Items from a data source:
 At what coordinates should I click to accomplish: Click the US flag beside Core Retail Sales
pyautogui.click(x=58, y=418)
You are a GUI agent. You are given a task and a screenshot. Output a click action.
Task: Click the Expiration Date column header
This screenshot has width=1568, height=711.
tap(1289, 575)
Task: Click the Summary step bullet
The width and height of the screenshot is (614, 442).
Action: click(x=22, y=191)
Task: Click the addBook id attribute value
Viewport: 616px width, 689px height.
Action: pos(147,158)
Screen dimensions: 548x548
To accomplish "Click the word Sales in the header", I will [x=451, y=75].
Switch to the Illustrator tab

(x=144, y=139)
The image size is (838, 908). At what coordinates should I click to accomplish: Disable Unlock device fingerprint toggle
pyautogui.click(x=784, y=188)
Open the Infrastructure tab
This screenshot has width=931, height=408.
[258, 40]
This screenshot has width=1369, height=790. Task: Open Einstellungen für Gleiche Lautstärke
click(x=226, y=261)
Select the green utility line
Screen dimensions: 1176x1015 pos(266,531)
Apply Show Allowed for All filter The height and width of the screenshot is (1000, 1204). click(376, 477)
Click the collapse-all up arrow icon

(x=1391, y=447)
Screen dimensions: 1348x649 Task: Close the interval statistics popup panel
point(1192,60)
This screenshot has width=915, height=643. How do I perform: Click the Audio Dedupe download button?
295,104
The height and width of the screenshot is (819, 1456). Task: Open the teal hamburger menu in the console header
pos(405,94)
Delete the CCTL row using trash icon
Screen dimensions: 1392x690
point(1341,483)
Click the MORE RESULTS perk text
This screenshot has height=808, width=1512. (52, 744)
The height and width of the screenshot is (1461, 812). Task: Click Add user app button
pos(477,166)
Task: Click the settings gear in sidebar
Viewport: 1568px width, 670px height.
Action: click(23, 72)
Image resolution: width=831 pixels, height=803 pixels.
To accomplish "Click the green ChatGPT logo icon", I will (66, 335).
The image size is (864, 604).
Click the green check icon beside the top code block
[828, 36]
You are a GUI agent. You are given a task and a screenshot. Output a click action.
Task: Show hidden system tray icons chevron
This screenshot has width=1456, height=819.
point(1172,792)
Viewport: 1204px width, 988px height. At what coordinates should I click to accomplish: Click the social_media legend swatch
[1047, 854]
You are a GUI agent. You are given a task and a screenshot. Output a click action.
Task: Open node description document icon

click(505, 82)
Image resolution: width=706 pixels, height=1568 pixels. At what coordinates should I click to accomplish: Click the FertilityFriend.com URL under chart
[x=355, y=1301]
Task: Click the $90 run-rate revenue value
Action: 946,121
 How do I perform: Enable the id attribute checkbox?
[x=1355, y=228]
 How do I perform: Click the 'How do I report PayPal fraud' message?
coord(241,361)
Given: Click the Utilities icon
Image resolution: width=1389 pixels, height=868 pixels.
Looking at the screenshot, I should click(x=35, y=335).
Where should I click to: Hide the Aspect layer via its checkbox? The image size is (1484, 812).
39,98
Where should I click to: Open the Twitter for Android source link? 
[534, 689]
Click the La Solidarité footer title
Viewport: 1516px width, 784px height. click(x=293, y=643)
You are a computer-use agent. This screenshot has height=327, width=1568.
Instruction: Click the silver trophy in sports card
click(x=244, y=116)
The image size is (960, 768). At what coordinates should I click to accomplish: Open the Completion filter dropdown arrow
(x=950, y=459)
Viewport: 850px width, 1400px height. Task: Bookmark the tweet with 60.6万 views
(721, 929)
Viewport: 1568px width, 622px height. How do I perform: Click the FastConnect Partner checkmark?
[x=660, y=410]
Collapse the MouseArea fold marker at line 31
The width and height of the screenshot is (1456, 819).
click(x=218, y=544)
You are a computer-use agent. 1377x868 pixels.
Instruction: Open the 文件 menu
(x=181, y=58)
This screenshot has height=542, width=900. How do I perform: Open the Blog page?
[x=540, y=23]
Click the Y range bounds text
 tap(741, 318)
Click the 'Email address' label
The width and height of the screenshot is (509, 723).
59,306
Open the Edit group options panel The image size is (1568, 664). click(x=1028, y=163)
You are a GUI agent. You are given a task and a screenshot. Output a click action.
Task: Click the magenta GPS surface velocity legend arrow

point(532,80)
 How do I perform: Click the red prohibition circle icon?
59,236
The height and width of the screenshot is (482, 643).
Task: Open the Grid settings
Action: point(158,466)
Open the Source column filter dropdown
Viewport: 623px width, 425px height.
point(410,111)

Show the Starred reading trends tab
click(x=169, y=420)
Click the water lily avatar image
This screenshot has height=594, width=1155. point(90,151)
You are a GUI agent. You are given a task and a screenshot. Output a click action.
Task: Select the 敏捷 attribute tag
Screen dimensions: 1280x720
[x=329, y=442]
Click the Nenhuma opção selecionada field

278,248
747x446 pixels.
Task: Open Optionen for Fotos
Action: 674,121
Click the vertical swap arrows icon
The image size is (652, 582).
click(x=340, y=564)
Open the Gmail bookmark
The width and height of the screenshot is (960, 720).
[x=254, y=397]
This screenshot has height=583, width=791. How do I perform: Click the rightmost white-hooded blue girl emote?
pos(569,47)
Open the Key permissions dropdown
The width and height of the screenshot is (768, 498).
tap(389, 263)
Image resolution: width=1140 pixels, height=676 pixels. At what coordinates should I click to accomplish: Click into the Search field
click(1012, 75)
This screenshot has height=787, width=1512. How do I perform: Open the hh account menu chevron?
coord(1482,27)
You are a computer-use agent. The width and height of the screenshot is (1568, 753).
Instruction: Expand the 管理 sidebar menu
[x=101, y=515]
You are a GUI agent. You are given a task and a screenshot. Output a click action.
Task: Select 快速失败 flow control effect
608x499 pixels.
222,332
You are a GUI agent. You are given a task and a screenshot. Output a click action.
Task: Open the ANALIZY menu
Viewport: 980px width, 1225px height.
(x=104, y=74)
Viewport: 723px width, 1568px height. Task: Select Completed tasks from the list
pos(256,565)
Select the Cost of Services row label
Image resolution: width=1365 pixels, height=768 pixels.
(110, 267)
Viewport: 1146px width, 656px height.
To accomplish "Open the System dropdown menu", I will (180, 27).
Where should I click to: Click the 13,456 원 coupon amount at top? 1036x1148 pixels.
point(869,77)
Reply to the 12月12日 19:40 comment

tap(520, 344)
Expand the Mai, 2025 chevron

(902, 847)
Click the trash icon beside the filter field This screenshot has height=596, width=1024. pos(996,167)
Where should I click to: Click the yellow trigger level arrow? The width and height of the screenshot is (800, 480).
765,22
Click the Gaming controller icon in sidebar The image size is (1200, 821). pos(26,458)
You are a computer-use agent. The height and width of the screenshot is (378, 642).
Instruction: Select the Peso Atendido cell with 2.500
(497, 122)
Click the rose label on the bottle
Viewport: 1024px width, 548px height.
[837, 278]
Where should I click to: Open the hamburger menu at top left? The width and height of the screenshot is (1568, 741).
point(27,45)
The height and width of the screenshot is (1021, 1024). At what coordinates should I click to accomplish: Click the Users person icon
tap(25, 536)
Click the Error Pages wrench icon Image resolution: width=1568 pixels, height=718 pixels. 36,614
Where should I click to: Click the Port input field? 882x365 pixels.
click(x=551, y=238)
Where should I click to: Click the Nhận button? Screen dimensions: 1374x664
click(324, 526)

*To do*. Reproduce the data above verbatim, starting from its first line and ending with the line that contains "point(1341,483)", inclusive.

*Task solution*.
 At what coordinates should I click to accomplish: Click the US flag beside Core Retail Sales
pyautogui.click(x=58, y=418)
You are a GUI agent. You are given a task and a screenshot. Output a click action.
Task: Click the Expiration Date column header
This screenshot has width=1568, height=711.
tap(1289, 575)
Task: Click the Summary step bullet
The width and height of the screenshot is (614, 442).
Action: click(x=22, y=191)
Task: Click the addBook id attribute value
Viewport: 616px width, 689px height.
Action: pos(147,158)
Screen dimensions: 548x548
To accomplish "Click the word Sales in the header", I will [x=451, y=75].
Switch to the Illustrator tab

(x=144, y=139)
The image size is (838, 908). At what coordinates should I click to accomplish: Disable Unlock device fingerprint toggle
pyautogui.click(x=784, y=188)
Open the Infrastructure tab
This screenshot has width=931, height=408.
[258, 40]
This screenshot has width=1369, height=790. Task: Open Einstellungen für Gleiche Lautstärke
click(x=226, y=261)
Select the green utility line
Screen dimensions: 1176x1015 pos(266,531)
Apply Show Allowed for All filter The height and width of the screenshot is (1000, 1204). click(376, 477)
Click the collapse-all up arrow icon

(x=1391, y=447)
Screen dimensions: 1348x649 Task: Close the interval statistics popup panel
point(1192,60)
This screenshot has width=915, height=643. How do I perform: Click the Audio Dedupe download button?
295,104
The height and width of the screenshot is (819, 1456). Task: Open the teal hamburger menu in the console header
pos(405,94)
Delete the CCTL row using trash icon
Screen dimensions: 1392x690
point(1341,483)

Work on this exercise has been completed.